8. A panel sizing circular saw as claimed in claim 1, whereby the tilting frame is tiltable by means of a thread drive linked to it which comprises an adjusting screw extending in a direction transverse to the cutting direction and having a degree of freedom for angular movement, which adjusting screw extends through the machine longitudinal wall associated with the sliding table and on the outside carries a hand wheel 10 attached to it.

9. A panel sizing circular saw as claimed in claim 8, whereby the adjusting screw on one side, with a threaded portion thereof, engages a nut pivotally attached to the tilting frame, and is on the other side supported by an axial bearing pivotally attached to the machine frame.
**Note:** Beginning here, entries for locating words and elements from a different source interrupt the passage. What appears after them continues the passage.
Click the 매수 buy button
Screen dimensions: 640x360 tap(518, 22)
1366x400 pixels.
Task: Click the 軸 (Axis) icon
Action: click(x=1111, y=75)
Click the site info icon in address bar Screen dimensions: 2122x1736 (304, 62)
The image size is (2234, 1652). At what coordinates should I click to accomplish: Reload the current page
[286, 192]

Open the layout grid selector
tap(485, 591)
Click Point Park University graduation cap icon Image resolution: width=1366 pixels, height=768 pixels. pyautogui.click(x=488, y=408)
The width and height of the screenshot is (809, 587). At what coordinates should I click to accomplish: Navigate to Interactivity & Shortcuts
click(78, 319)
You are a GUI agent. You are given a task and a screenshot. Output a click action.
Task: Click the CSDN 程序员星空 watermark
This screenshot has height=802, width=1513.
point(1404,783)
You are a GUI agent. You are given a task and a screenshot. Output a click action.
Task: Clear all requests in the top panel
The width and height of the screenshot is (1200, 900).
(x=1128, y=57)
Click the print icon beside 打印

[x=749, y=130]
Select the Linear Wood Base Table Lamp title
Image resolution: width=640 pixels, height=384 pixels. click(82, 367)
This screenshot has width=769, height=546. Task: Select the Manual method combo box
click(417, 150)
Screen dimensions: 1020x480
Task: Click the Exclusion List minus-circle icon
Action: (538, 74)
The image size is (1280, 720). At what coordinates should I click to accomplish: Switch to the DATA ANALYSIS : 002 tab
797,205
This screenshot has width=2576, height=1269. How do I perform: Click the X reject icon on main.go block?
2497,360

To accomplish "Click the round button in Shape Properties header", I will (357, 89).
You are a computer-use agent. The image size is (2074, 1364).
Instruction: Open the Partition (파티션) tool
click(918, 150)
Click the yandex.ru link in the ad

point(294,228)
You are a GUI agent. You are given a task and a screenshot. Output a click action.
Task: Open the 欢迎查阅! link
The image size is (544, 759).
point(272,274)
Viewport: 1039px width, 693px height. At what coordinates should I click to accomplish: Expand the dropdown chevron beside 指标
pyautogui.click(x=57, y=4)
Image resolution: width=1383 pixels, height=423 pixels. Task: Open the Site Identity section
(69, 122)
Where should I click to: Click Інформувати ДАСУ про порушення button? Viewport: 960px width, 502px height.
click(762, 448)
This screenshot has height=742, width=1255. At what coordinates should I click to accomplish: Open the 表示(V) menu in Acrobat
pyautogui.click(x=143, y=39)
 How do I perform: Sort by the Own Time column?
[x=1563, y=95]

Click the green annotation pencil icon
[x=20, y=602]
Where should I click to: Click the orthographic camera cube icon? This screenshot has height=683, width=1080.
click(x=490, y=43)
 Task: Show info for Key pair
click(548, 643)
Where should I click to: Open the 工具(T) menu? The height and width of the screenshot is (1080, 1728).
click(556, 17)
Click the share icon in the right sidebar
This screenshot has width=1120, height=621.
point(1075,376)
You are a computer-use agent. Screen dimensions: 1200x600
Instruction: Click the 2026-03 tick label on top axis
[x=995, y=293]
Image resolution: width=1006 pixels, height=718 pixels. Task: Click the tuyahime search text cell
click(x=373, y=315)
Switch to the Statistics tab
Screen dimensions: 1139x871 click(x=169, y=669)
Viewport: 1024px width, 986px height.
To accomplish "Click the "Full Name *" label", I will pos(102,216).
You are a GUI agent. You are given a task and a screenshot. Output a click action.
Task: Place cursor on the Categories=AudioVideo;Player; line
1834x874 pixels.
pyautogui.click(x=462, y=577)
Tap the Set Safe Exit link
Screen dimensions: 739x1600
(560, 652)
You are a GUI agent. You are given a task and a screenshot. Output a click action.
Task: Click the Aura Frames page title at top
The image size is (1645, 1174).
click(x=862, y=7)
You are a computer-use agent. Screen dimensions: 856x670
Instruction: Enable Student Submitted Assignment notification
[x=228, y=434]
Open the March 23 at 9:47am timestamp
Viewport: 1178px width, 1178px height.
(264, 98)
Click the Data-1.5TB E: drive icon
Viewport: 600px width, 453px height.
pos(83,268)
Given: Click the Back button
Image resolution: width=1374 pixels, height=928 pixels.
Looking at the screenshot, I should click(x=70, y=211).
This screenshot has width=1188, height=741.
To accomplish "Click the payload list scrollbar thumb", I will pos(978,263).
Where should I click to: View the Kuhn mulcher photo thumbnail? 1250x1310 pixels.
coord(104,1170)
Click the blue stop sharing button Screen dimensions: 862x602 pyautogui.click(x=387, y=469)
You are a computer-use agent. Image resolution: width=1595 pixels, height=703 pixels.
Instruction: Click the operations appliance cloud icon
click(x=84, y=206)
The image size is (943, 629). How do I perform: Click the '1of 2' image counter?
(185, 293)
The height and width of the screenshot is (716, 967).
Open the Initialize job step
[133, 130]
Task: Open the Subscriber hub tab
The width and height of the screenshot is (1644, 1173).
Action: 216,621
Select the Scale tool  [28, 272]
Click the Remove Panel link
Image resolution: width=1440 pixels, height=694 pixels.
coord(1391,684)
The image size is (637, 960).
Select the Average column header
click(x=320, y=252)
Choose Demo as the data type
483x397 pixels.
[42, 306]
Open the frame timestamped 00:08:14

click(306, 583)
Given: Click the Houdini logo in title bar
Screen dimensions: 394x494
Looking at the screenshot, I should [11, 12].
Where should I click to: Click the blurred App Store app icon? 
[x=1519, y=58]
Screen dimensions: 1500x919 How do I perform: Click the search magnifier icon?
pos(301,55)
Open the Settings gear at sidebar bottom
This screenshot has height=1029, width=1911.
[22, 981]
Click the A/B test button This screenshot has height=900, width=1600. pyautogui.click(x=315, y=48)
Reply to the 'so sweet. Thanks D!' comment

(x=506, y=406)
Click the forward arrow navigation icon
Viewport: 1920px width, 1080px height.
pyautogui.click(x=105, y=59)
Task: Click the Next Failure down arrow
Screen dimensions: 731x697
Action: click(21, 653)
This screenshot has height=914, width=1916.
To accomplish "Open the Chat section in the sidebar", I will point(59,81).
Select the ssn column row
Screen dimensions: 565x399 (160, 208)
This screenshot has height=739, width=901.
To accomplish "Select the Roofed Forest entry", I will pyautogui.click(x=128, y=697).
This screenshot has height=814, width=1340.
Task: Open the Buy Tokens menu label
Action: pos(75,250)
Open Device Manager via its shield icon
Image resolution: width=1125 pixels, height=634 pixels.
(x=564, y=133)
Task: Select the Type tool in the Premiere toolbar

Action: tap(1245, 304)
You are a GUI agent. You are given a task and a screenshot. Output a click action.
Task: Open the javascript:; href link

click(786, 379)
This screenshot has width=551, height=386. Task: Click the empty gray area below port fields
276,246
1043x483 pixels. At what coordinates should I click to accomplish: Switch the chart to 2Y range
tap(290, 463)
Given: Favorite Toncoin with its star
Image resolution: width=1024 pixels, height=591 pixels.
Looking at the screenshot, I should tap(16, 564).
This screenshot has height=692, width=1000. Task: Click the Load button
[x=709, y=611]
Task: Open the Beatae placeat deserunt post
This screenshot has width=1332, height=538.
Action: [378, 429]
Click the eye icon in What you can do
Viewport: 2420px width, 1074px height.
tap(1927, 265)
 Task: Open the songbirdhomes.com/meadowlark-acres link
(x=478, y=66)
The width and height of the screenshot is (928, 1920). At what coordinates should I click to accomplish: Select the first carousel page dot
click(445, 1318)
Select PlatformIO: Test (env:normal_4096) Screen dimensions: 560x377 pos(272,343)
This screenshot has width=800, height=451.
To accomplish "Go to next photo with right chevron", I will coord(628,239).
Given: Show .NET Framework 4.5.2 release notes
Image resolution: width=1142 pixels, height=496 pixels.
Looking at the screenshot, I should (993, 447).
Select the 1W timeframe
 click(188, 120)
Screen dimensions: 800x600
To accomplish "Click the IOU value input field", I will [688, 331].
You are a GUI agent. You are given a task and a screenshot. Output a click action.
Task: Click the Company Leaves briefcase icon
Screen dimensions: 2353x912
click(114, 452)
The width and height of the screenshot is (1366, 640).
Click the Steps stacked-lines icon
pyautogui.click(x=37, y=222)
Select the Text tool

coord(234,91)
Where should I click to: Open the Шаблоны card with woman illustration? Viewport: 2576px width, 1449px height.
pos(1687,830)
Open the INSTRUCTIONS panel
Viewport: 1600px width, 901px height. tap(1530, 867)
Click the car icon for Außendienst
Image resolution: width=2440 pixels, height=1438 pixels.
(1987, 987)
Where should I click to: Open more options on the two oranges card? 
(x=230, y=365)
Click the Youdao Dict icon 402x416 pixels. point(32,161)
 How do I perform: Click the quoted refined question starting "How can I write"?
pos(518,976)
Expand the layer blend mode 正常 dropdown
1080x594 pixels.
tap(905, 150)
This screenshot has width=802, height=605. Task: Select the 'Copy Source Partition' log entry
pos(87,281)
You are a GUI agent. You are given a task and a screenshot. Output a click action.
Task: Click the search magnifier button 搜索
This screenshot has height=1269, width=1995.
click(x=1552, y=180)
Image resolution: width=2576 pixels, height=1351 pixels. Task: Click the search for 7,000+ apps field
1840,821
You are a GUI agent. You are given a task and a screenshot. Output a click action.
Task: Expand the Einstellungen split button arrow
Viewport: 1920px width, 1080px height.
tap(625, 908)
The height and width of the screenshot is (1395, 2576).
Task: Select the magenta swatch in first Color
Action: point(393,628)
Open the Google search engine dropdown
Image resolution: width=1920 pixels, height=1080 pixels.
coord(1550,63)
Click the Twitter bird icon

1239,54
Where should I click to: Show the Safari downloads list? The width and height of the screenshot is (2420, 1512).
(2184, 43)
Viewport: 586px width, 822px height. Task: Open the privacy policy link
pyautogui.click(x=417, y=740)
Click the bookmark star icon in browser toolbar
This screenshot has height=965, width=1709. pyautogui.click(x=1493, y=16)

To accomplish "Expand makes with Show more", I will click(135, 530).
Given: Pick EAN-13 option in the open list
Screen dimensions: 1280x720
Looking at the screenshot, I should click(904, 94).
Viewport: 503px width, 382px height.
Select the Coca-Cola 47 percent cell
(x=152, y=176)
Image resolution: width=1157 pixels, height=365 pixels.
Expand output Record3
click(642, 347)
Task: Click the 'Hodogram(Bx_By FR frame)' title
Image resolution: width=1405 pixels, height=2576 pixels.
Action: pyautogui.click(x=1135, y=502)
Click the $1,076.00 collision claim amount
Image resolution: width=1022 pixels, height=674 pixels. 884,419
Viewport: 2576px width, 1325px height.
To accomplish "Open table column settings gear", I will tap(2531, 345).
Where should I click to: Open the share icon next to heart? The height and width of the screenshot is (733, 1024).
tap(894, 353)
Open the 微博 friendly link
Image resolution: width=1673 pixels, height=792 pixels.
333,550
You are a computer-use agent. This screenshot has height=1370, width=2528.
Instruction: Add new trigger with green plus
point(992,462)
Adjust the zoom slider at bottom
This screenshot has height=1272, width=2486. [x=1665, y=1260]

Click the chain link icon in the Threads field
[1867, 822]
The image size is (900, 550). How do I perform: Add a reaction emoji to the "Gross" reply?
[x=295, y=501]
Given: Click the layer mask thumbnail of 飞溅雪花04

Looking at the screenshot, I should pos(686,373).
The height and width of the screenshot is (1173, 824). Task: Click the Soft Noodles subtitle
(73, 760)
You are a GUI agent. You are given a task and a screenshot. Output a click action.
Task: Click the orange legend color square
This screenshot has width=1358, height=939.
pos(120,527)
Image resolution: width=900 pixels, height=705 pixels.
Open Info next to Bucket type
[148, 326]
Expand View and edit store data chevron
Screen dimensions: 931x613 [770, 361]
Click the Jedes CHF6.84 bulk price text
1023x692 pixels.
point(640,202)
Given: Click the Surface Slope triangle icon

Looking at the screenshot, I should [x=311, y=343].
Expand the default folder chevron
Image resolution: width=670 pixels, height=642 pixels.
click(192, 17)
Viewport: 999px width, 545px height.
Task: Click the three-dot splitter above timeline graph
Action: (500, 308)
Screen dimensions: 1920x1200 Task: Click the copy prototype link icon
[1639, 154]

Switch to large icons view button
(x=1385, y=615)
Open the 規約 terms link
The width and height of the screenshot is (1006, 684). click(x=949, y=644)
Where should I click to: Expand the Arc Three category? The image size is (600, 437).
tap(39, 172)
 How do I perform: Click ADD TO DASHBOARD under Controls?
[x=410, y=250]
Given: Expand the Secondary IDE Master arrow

10. A panel sizing circular saw as claimed in claim 9, whereby the adjusting screw extends through the axial bearing and that the end portion thereof which stands out beyond such axial bearing extends through an associated opening of the sliding table sided longitudinal machine wall with an adequate amount of clearance and at its outer end carries the associated hand wheel which has a degree of freedom for angular movement relative to the sliding table sided longitudinal machine wall.

11. A panel sizing circular saw as claimed in claim 10, whereby the axial bearing comprises a bearing element provided with lateral extensions which is pivotally accommodated in a bearing bracket attached to the rear transverse wall of the machine, as viewed in cutting direction, on which bearing element the adjusting screw, which is rotatably held therein, axially abuts with one shoulder thereof.

12. A panel sizing circular saw as claimed in claim 8, whereby the adjusting screw is arranged parallel, and in close proximity, to the rear transverse machine wall, as viewed in cutting direction.

13. A panel sizing circular saw as claimed in claim 1, whereby the hand wheels are arranged at the same height level and at a certain distance from each other, with the hand wheel for angular adjustment being disposed at a point toward the rear transverse machine wall, as viewed in cutting direction, and the hand wheel for vertical adjustment at a point further away therefrom.